Inclinándose, abrió las piernas en un amplio triángulo y, apoyándose con sus manos en el mueble, le pidió que la penetrara desde atrás. Las ancas empinadas le dejaban ver la generosidad de la concha que brillaba barnizada por sus jugos. Los labios mayores y los elásticos colgajos de los menores habían adquirido una tonalidad entre violácea y marrón, destacando aun más el rosado del óvalo y la boca pulsaba en una siniestra sístole- diástole como la de un voraz ser alienígena.
Tomando entre sus dedos el tronco de la pija que había alcanzado su máxima rigidez, lo restregó a todo lo largo de la hendidura desde el inflamado clítoris hasta la apertura del culo, pasando por el sensible perineo y macerando estrechamente al óvalo y los pliegues circundantes. Fuera de sí por el disfrute, ella meneaba las caderas al tiempo que lo maldecía por aquel jugueteo con el que le negaba el goce de la penetración. Finalmente, y contagiado él mismo por su insaciable voracidad, introdujo la verga hasta sentirla golpeando el fondo de sus entrañas y sus testículos colgantes azotaron al clítoris.

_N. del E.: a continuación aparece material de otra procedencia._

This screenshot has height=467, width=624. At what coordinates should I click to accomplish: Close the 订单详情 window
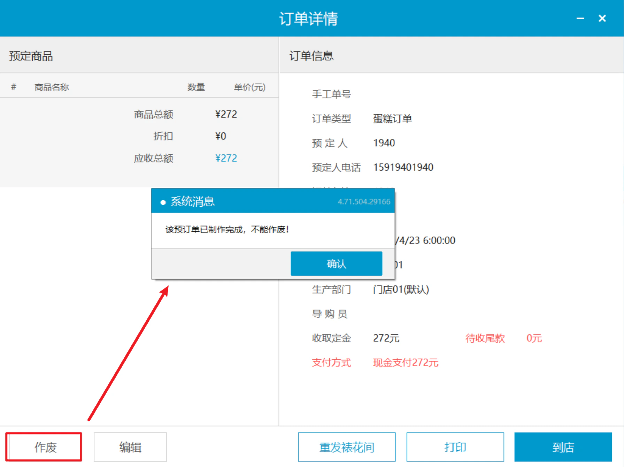[x=602, y=18]
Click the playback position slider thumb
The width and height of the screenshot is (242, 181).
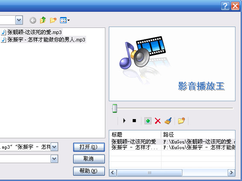click(114, 108)
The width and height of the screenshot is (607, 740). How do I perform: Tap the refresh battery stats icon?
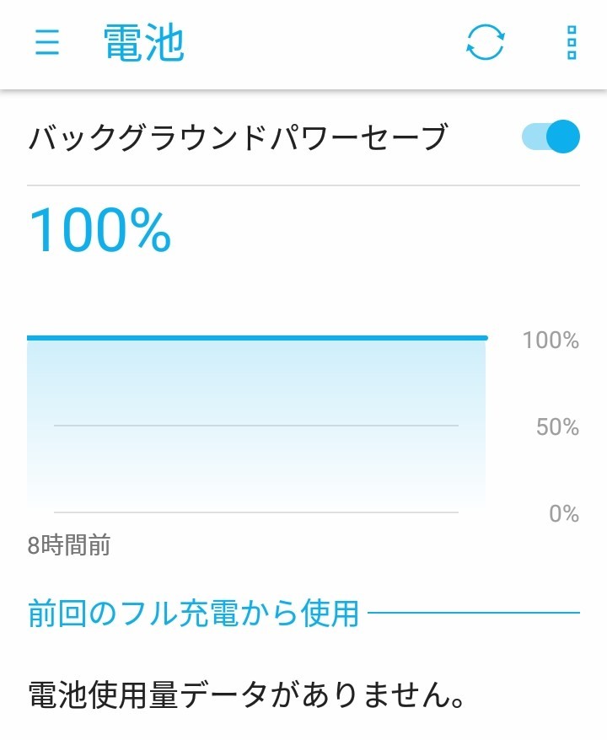[486, 43]

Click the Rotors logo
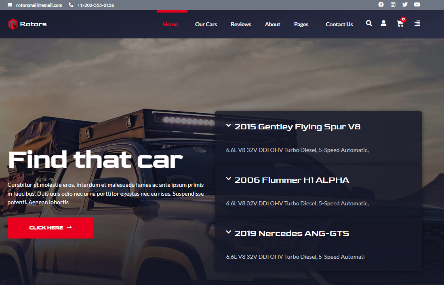tap(27, 24)
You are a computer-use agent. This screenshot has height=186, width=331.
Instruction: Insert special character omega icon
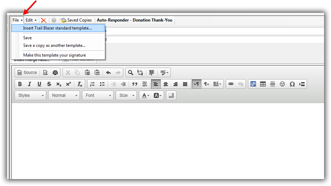point(292,84)
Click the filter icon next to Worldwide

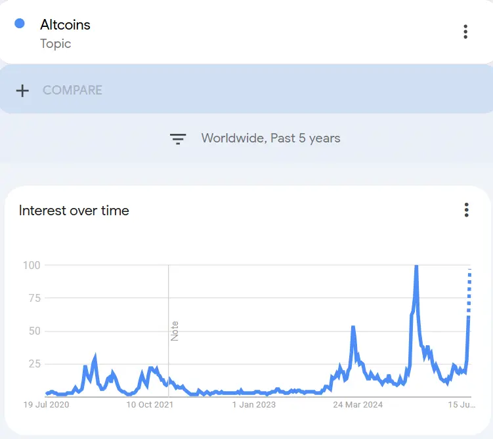[x=178, y=138]
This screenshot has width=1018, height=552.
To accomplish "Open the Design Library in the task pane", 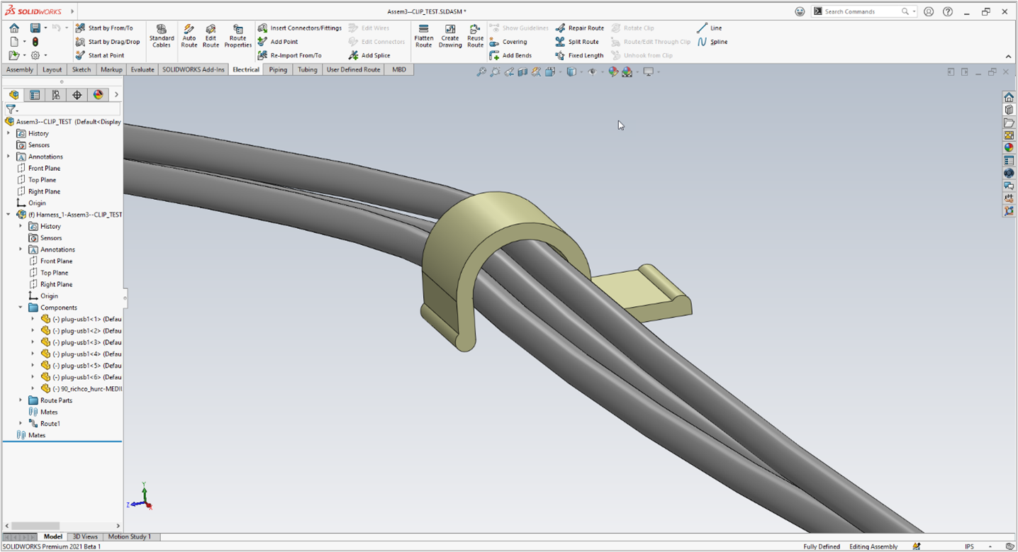I will coord(1009,109).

Por la fuerza con que empujaba su cuerpo contra el de ella, las tetas golpeaban duramente contra el tablero y ese mismo roce parecía urgirla aun más. Apoyando decididamente el torso contra la mesa, empinó el trasero y abrió las nalgas con sus dos manos; el también sentía en sus riñones la urgencia de la eyaculación y, redoblando la velocidad de la cogida mientras la asía férreamente por las caderas, la penetró sin piedad hasta sentir como llegaba su satisfacción y, recordando que no debía hacerlo en su interior, retiró la verga para masturbarse ardorosamente, volcando la tibia melosidad sobre sus espaldas.